- **Work instructions**
Would you set down every line of the data below exactly as it reads?

- **Supplied information**
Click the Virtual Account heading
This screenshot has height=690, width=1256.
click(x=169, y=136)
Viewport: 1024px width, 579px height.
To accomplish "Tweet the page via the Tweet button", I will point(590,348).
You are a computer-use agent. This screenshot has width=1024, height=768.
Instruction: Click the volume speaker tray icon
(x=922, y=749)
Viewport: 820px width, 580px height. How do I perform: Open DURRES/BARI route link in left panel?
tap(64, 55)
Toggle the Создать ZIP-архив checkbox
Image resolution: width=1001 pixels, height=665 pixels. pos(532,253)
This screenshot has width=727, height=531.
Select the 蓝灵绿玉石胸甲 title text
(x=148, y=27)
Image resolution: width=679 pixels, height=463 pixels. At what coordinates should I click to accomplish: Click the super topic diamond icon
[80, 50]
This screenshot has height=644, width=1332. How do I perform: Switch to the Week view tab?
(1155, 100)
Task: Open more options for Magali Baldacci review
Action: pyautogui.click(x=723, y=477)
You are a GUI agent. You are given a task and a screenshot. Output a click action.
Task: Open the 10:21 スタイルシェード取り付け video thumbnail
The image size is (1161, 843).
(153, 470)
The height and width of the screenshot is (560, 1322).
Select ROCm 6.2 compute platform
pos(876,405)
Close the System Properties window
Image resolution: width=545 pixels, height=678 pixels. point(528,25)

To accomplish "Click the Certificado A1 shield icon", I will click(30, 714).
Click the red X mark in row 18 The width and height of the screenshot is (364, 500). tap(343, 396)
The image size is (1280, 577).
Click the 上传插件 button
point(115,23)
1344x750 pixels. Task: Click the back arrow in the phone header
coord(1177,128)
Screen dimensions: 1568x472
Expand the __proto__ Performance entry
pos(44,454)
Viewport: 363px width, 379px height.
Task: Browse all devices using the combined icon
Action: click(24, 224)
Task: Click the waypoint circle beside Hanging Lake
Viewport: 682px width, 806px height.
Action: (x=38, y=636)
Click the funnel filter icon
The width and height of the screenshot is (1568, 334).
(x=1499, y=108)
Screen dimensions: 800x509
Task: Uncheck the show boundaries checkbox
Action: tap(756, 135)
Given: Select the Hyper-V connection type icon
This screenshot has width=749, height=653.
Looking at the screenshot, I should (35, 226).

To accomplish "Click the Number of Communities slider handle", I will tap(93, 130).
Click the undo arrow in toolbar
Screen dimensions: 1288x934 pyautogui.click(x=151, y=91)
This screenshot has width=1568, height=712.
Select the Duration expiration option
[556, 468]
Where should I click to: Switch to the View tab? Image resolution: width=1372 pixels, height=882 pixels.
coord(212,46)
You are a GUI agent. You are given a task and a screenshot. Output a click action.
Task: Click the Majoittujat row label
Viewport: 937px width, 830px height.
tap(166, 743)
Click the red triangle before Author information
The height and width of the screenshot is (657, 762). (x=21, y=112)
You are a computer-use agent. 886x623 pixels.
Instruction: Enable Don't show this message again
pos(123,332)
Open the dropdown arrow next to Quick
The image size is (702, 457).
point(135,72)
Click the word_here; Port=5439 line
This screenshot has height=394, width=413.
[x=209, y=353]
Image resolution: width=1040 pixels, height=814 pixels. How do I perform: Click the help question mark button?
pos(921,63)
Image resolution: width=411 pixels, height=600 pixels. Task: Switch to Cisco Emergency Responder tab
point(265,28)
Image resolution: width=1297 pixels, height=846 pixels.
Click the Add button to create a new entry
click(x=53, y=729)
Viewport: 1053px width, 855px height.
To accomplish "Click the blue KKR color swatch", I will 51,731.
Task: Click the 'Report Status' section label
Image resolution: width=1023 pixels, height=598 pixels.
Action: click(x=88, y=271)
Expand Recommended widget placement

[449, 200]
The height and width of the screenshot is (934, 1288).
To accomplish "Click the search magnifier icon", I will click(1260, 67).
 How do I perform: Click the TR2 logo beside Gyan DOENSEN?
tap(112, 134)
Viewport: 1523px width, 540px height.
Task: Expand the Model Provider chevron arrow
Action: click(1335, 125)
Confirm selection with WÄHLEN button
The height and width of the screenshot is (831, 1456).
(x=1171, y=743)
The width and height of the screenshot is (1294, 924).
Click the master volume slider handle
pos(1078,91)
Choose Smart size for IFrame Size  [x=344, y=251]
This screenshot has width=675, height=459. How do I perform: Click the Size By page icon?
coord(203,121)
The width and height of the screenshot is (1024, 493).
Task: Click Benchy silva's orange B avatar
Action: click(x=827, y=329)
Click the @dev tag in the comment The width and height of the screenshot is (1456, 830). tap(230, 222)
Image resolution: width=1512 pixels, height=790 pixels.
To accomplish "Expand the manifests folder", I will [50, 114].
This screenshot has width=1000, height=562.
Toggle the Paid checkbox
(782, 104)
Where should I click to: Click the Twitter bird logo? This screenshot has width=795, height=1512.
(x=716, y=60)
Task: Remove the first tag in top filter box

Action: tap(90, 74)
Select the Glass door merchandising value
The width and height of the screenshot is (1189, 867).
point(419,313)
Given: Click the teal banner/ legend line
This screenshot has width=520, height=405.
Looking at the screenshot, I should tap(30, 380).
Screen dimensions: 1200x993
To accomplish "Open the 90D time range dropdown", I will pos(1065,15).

- **Solution**
Click the Virtual Account heading
This screenshot has height=690, width=1256.
click(x=169, y=136)
Viewport: 1024px width, 579px height.
To accomplish "Tweet the page via the Tweet button", I will point(590,348).
You are a computer-use agent. This screenshot has width=1024, height=768.
Instruction: Click the volume speaker tray icon
(x=922, y=749)
Viewport: 820px width, 580px height. How do I perform: Open DURRES/BARI route link in left panel?
tap(64, 55)
Toggle the Создать ZIP-архив checkbox
Image resolution: width=1001 pixels, height=665 pixels. pos(532,253)
This screenshot has width=727, height=531.
Select the 蓝灵绿玉石胸甲 title text
(x=148, y=27)
Image resolution: width=679 pixels, height=463 pixels. At what coordinates should I click to accomplish: Click the super topic diamond icon
[80, 50]
This screenshot has height=644, width=1332. How do I perform: Switch to the Week view tab?
(1155, 100)
Task: Open more options for Magali Baldacci review
Action: pyautogui.click(x=723, y=477)
You are a GUI agent. You are given a task and a screenshot. Output a click action.
Task: Open the 10:21 スタイルシェード取り付け video thumbnail
The image size is (1161, 843).
(153, 470)
The height and width of the screenshot is (560, 1322).
Select ROCm 6.2 compute platform
pos(876,405)
Close the System Properties window
Image resolution: width=545 pixels, height=678 pixels. point(528,25)

To accomplish "Click the Certificado A1 shield icon", I will click(30, 714).
Click the red X mark in row 18 The width and height of the screenshot is (364, 500). tap(343, 396)
The image size is (1280, 577).
Click the 上传插件 button
point(115,23)
1344x750 pixels. Task: Click the back arrow in the phone header
coord(1177,128)
Screen dimensions: 1568x472
Expand the __proto__ Performance entry
pos(44,454)
Viewport: 363px width, 379px height.
Task: Browse all devices using the combined icon
Action: click(24, 224)
Task: Click the waypoint circle beside Hanging Lake
Viewport: 682px width, 806px height.
Action: (x=38, y=636)
Click the funnel filter icon
The width and height of the screenshot is (1568, 334).
(x=1499, y=108)
Screen dimensions: 800x509
Task: Uncheck the show boundaries checkbox
Action: tap(756, 135)
Given: Select the Hyper-V connection type icon
This screenshot has width=749, height=653.
Looking at the screenshot, I should (35, 226).

To accomplish "Click the Number of Communities slider handle", I will tap(93, 130).
Click the undo arrow in toolbar
Screen dimensions: 1288x934 pyautogui.click(x=151, y=91)
This screenshot has width=1568, height=712.
Select the Duration expiration option
[556, 468]
Where should I click to: Switch to the View tab? Image resolution: width=1372 pixels, height=882 pixels.
coord(212,46)
You are a GUI agent. You are given a task and a screenshot. Output a click action.
Task: Click the Majoittujat row label
Viewport: 937px width, 830px height.
tap(166, 743)
Click the red triangle before Author information
The height and width of the screenshot is (657, 762). (x=21, y=112)
You are a computer-use agent. 886x623 pixels.
Instruction: Enable Don't show this message again
pos(123,332)
Open the dropdown arrow next to Quick
The image size is (702, 457).
point(135,72)
Click the word_here; Port=5439 line
This screenshot has height=394, width=413.
[x=209, y=353]
Image resolution: width=1040 pixels, height=814 pixels. How do I perform: Click the help question mark button?
pos(921,63)
Image resolution: width=411 pixels, height=600 pixels. Task: Switch to Cisco Emergency Responder tab
point(265,28)
Image resolution: width=1297 pixels, height=846 pixels.
Click the Add button to create a new entry
click(x=53, y=729)
Viewport: 1053px width, 855px height.
To accomplish "Click the blue KKR color swatch", I will 51,731.
Task: Click the 'Report Status' section label
Image resolution: width=1023 pixels, height=598 pixels.
Action: click(x=88, y=271)
Expand Recommended widget placement

[449, 200]
The height and width of the screenshot is (934, 1288).
To accomplish "Click the search magnifier icon", I will click(1260, 67).
 How do I perform: Click the TR2 logo beside Gyan DOENSEN?
tap(112, 134)
Viewport: 1523px width, 540px height.
Task: Expand the Model Provider chevron arrow
Action: click(1335, 125)
Confirm selection with WÄHLEN button
The height and width of the screenshot is (831, 1456).
(x=1171, y=743)
The width and height of the screenshot is (1294, 924).
Click the master volume slider handle
pos(1078,91)
Choose Smart size for IFrame Size  [x=344, y=251]
This screenshot has width=675, height=459. How do I perform: Click the Size By page icon?
coord(203,121)
The width and height of the screenshot is (1024, 493).
Task: Click Benchy silva's orange B avatar
Action: click(x=827, y=329)
Click the @dev tag in the comment The width and height of the screenshot is (1456, 830). tap(230, 222)
Image resolution: width=1512 pixels, height=790 pixels.
To accomplish "Expand the manifests folder", I will [50, 114].
This screenshot has width=1000, height=562.
Toggle the Paid checkbox
(782, 104)
Where should I click to: Click the Twitter bird logo? This screenshot has width=795, height=1512.
(x=716, y=60)
Task: Remove the first tag in top filter box

Action: tap(90, 74)
Select the Glass door merchandising value
The width and height of the screenshot is (1189, 867).
point(419,313)
Given: Click the teal banner/ legend line
This screenshot has width=520, height=405.
Looking at the screenshot, I should tap(30, 380).
Screen dimensions: 1200x993
To accomplish "Open the 90D time range dropdown", I will pos(1065,15).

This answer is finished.